**Activity**: From the line that contains "Viewport: 1568px width, 770px" to the final line of the records below, print each line exactly and leave every picture out.

**Records for processing**:
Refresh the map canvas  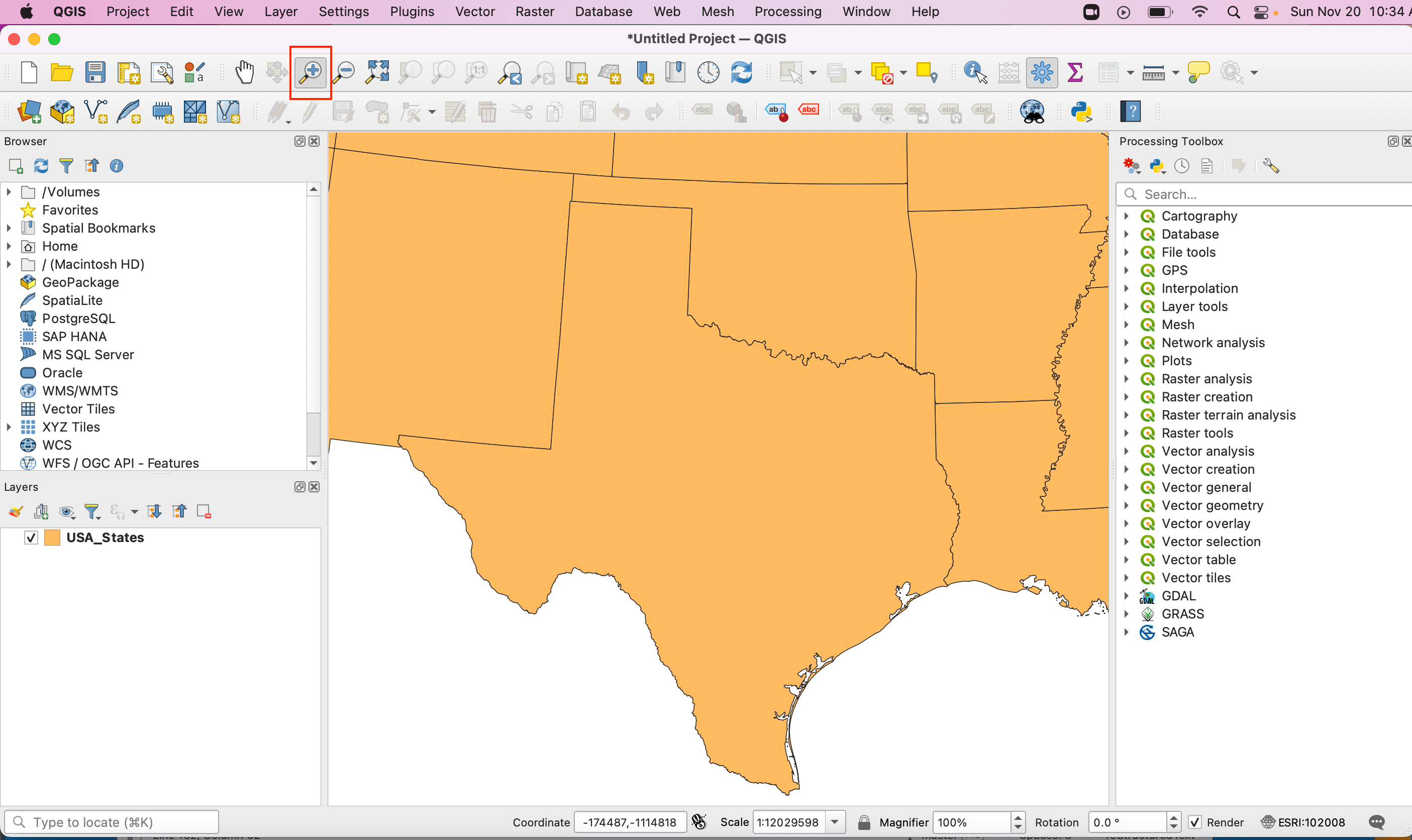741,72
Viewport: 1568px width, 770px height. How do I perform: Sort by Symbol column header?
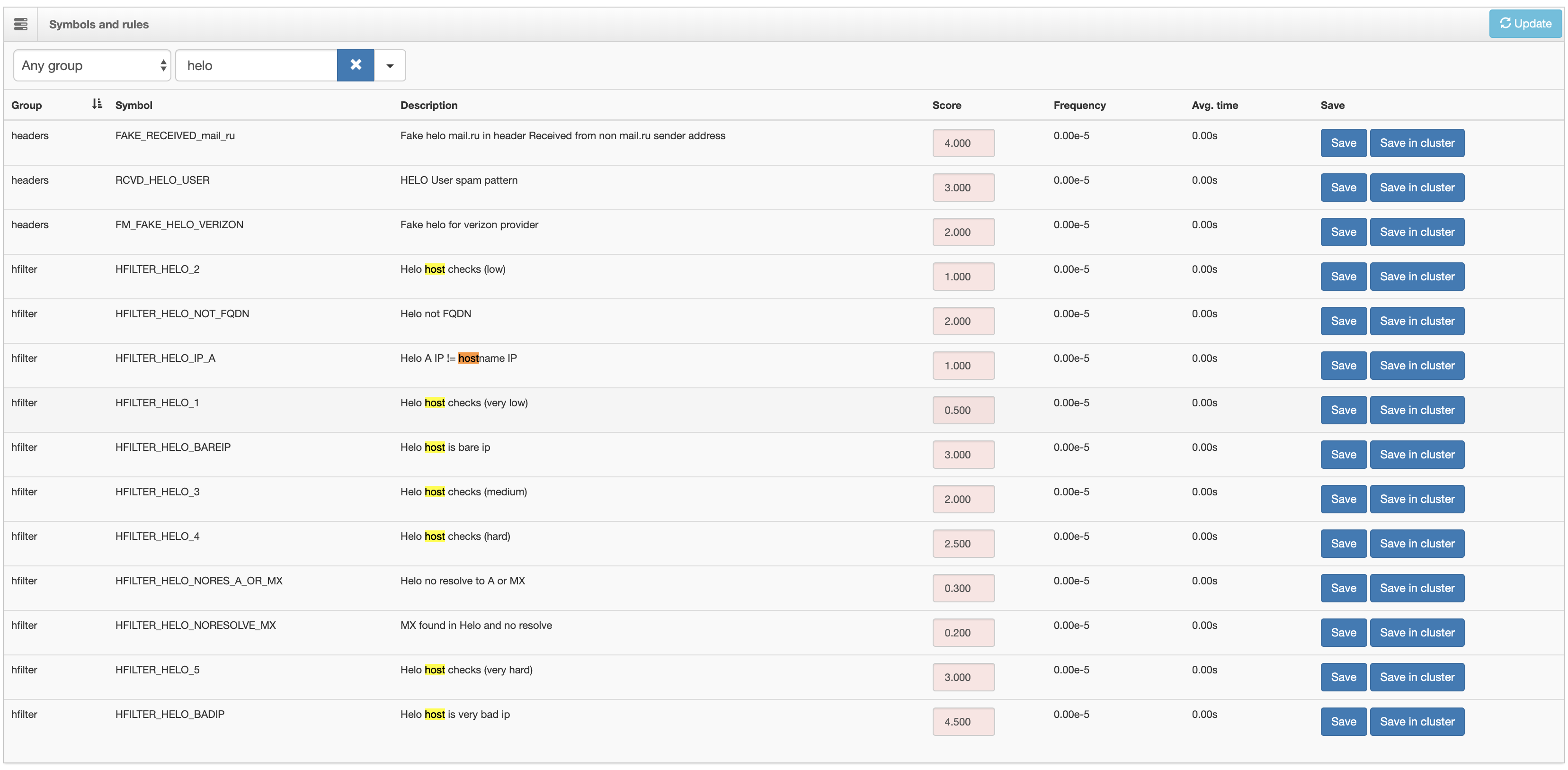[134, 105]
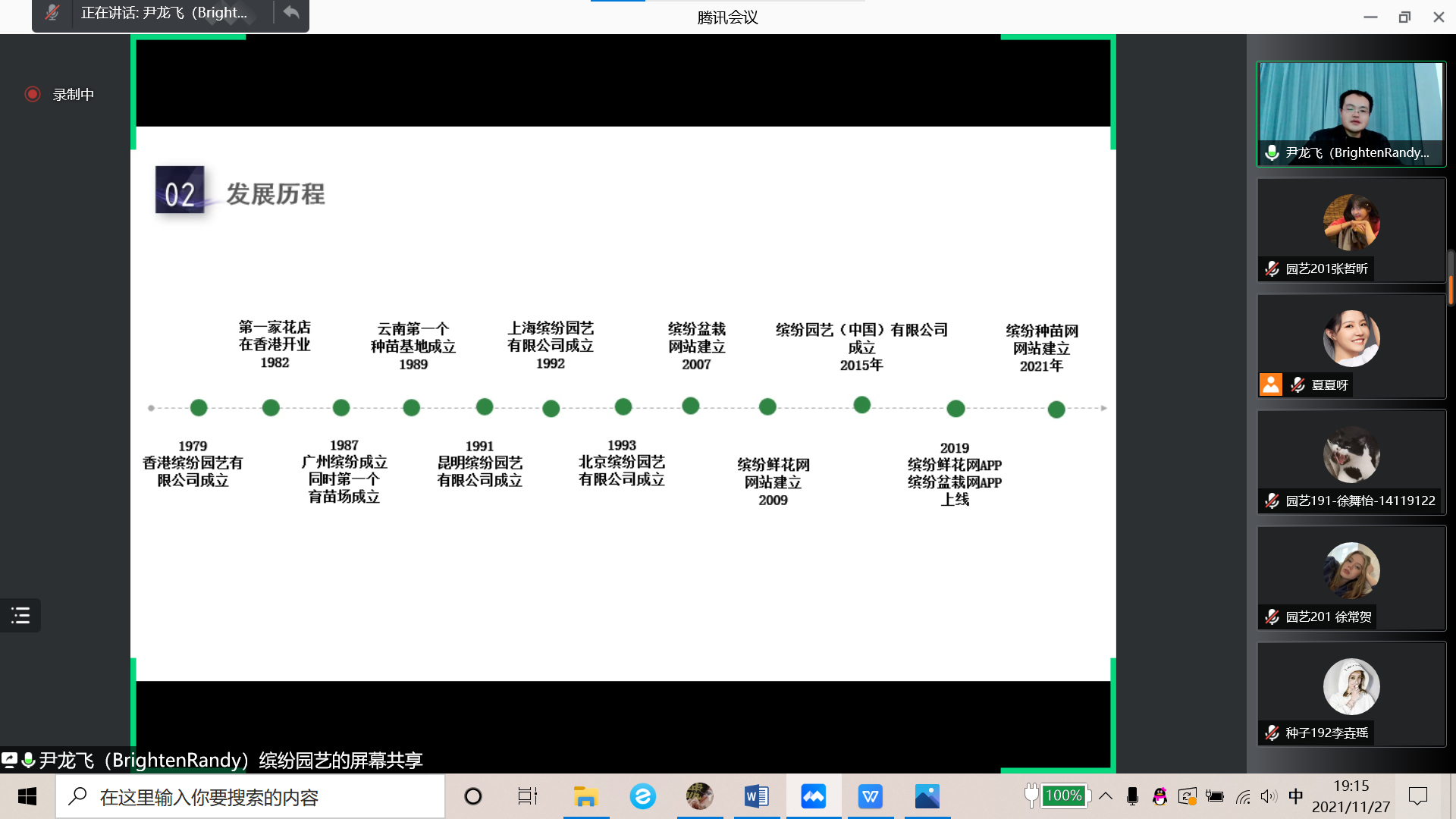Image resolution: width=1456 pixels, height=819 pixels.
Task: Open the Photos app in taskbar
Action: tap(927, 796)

**Task result**:
Viewport: 1568px width, 770px height. How do I perform: Sort by Symbol column header?
[134, 105]
Image resolution: width=1456 pixels, height=819 pixels.
Task: Open the Photos app in taskbar
Action: tap(927, 796)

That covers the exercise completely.